他の顧客との関係悪化と事業の多角化の失敗
ボルボ以外の顧客との関係も悪化しました。ボルボの子会社であるポールスターは、車両のソフトウェアがLuminarのLiDARセンサーの機能を「最終的に使用できなかった」ため、統合を断念。メルセデス・ベンツも2024年11月、Luminarが「意欲的な要件を満たせなかった」ことを理由に、Irisセンサーの購入契約を打ち切りました。これにより、Luminarにとってボルボが唯一の主要顧客となってしまいました。
Luminarは自動車産業以外への多角化に失敗し、防衛やロボットなどの他の用途を避けてきました。ラッセル氏はもともと2012年に、LiDARを自動車分野に持ち込み、自動運転車の普及を加速させることを目標にLuminarを設立していたからです。建設機械メーカーのキャタピラーとの契約を締結し、自動車分野以外への拡大に言及したのは今年3月のことでしたが、そのわずか2カ月後、ラッセル氏は倫理的調査を受けて突然辞任しました。
ボルボによる最終的な打撃と破産申請
2024年5月には従業員の20%を解雇し、LiDARセンサー製造の一部を外部委託するなど、Luminarの経営はひっ迫していました。2024年9月にもリストラを実施し、ラッセル氏辞任後の2025年5月にはさらなるレイオフがありました。そして2025年9月、ボルボはEX90にLiDARを標準装備ではなくオプションとして提供することを決定。さらに、コスト削減策として将来の車両ではLiDARの採用を中止すると伝えました。この変更により、ボルボのLuminarに対する推定生涯発注量は約90%も減少することになったのです。

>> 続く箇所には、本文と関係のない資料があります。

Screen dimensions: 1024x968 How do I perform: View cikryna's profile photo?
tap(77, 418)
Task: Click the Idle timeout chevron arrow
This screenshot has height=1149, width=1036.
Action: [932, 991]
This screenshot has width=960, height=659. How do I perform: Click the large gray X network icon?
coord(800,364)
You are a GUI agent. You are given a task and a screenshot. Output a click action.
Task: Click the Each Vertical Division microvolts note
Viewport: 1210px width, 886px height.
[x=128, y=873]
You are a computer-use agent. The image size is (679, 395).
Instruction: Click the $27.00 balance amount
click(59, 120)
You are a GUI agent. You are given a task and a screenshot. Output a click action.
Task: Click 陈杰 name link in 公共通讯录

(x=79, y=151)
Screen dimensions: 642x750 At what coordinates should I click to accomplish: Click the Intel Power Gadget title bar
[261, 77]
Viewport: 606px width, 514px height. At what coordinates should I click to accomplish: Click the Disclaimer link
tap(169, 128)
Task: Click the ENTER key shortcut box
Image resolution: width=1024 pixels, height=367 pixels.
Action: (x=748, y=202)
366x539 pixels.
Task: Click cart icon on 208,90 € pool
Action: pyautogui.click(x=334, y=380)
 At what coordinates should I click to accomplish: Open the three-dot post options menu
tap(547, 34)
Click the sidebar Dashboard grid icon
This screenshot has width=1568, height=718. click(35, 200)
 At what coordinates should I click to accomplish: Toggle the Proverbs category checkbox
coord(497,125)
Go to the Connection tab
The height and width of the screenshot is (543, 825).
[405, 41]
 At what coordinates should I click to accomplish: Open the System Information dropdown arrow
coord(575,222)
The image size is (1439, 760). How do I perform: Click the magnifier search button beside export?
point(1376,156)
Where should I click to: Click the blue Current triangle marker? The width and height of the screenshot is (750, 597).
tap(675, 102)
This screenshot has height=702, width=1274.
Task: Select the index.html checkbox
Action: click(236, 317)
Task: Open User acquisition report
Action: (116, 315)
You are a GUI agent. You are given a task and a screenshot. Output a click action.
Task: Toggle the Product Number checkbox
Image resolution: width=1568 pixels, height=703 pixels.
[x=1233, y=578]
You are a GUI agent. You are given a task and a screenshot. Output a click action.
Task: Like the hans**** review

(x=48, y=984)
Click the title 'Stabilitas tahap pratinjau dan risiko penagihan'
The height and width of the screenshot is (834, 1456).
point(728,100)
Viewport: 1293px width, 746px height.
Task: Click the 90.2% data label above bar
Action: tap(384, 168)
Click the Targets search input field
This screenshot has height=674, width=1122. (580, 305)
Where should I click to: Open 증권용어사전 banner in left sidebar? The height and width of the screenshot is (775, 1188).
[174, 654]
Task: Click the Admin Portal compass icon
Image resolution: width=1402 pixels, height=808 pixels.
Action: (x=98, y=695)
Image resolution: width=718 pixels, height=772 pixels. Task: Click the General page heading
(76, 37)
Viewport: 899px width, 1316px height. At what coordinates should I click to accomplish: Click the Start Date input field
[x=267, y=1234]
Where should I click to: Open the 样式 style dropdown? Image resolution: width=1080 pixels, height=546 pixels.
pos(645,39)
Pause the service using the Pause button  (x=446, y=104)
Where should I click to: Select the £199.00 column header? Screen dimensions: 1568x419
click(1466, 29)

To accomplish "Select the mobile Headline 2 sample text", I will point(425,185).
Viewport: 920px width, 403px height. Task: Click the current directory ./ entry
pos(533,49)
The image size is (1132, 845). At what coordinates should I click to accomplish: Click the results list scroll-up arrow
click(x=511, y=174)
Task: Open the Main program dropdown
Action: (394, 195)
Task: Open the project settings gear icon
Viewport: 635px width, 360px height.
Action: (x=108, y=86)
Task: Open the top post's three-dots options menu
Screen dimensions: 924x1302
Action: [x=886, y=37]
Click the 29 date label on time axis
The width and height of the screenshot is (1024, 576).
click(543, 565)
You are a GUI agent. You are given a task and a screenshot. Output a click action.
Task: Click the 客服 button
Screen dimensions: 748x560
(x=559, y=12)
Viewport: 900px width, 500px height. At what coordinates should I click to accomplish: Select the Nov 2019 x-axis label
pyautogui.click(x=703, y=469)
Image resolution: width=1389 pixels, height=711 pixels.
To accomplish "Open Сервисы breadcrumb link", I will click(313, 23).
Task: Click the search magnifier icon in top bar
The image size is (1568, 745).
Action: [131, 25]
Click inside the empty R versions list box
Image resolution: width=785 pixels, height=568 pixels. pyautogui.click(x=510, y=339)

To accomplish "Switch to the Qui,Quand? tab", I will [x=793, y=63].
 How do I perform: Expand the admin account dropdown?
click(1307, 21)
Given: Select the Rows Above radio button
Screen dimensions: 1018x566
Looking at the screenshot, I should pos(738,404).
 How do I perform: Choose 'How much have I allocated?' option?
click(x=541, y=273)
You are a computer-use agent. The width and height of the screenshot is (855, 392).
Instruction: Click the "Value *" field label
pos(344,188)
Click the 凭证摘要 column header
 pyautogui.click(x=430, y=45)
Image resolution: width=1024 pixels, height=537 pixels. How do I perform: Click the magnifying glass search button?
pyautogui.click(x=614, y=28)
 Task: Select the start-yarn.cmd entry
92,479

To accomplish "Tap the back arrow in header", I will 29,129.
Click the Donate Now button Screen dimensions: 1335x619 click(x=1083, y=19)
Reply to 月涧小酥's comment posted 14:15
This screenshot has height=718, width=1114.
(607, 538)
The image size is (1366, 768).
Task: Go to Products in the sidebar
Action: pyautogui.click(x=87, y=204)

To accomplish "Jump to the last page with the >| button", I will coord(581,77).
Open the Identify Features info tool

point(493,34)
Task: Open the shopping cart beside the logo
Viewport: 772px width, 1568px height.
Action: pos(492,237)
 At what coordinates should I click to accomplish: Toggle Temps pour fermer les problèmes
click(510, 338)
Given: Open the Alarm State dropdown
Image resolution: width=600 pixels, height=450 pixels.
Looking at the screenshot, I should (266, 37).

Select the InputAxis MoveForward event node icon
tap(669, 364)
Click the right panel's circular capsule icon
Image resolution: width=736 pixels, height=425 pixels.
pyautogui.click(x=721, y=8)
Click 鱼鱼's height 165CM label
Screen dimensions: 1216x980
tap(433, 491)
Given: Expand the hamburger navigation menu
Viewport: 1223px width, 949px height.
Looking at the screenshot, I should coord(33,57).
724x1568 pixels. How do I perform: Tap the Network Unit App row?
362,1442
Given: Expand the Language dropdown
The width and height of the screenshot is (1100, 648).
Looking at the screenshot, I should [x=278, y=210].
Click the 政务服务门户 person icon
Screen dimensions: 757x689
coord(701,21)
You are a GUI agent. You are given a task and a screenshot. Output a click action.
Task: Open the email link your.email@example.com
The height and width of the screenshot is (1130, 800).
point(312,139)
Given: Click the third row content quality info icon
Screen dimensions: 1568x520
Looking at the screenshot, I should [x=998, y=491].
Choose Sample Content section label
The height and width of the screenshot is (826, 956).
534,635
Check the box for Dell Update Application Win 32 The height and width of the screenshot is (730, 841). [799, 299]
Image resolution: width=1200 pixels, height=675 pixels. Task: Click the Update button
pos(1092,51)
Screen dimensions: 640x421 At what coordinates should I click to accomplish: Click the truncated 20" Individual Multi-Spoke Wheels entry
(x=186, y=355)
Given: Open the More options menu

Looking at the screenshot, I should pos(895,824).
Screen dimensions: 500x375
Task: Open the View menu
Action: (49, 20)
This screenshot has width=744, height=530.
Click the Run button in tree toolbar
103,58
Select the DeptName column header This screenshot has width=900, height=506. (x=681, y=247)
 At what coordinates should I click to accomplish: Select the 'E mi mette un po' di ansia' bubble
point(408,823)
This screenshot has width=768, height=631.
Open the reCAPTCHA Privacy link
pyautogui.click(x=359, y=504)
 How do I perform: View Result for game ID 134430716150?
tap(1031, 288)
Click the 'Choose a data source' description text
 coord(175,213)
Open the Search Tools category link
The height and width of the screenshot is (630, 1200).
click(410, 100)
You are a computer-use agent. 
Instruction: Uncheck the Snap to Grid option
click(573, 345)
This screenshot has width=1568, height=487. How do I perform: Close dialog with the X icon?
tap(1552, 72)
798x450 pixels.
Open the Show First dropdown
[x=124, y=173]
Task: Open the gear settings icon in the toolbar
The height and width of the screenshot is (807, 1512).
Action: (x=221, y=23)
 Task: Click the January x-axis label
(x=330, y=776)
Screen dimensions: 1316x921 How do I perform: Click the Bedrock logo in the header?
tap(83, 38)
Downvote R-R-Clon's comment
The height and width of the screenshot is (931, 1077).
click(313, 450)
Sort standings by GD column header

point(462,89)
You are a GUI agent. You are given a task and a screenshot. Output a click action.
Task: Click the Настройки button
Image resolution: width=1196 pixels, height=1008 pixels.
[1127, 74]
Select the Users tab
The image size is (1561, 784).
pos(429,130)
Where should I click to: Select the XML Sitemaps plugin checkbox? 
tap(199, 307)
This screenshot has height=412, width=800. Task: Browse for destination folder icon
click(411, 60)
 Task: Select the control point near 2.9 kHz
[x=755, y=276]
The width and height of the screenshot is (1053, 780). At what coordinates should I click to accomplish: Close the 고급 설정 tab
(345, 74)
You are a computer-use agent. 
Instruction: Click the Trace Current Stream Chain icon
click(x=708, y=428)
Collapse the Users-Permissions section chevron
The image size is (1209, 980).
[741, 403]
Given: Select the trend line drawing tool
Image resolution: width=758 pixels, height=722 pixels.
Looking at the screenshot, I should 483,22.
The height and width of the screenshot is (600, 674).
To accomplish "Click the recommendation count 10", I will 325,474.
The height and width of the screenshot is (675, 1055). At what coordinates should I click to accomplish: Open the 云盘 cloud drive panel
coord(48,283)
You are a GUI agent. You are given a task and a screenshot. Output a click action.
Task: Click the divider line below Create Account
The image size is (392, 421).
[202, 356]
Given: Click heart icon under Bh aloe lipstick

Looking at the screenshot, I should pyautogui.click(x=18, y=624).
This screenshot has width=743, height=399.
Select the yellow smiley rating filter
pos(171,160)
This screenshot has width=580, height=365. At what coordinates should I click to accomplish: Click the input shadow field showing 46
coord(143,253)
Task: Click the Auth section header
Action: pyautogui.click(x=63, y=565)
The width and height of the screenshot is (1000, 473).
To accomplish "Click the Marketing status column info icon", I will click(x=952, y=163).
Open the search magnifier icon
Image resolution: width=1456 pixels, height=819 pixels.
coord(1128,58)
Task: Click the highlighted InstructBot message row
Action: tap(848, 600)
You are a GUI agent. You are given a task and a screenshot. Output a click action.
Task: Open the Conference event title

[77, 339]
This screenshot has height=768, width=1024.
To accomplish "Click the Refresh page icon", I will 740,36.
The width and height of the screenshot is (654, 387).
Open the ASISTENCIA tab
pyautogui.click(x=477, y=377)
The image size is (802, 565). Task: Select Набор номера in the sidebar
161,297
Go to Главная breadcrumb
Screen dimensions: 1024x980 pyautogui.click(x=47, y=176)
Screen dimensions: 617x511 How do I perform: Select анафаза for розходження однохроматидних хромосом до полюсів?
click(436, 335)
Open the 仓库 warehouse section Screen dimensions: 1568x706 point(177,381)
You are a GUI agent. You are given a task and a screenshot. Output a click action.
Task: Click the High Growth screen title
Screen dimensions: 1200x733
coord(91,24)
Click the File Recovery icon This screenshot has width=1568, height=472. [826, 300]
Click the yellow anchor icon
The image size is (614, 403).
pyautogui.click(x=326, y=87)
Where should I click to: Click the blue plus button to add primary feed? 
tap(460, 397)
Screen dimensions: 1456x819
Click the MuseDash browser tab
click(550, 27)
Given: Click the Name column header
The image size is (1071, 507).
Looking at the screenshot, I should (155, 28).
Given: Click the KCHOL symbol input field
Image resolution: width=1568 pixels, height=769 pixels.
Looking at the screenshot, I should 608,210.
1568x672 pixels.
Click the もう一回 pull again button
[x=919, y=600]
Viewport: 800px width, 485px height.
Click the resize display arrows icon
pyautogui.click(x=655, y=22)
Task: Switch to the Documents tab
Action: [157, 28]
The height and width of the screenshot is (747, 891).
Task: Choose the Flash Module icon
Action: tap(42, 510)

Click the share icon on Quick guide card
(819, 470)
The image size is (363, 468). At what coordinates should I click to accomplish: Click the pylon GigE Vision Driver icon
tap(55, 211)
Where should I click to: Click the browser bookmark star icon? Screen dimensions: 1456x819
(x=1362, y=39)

Luminarはこれを契約違反とみなし、2025年10月3日にボルボに通知。10月31日にはセンサーの出荷停止を株主に公表しました。ボルボは2週間後に契約を解除する書簡を送付。Luminarは「隣接市場へのLiDARセンサー販売を開始し、投下資本の回収に努めた」ものの、時すでに遅しでした。チウ氏は、「ボルボとの関係が悪化するにつれて、Luminarは新規顧客開拓に精力的に取り組んだものの、期限内に新しい顧客との生産開始には至らなかった」と述べています。また、「ボルボとの公の紛争は、Luminarの財政的将来に対する市場の懸念を広げ、売上高の減少を招いた」としています。
Luminarの今後:資産売却とラッセル氏の動向
現在、Luminarの残された事業の行方は債権者と裁判所の手に委ねられています。同社は半導体子会社をQuantum Computing, Inc.に1億1000万ドルで売却する承認を裁判所に求めており、LiDAR事業についても複数の入札者を募る予定です。チウ氏の申請書によれば、LuminarのLiDAR事業にはすでに強い関心が寄せられており、今年1月には「非請願型買収提案」を受けて投資銀行ジェフェリーズを雇い、売却を検討していました。夏から秋にかけても「会社を買収したいという非請願型の追加の意向表明」を受け、これには元CEOのラッセル氏が10月に設立した新しいAIラボからの提案も含まれていました。TechCrunchが報じたように、ラッセル氏は破産手続きが進む中でLuminarの残存資産への入札を続ける計画です。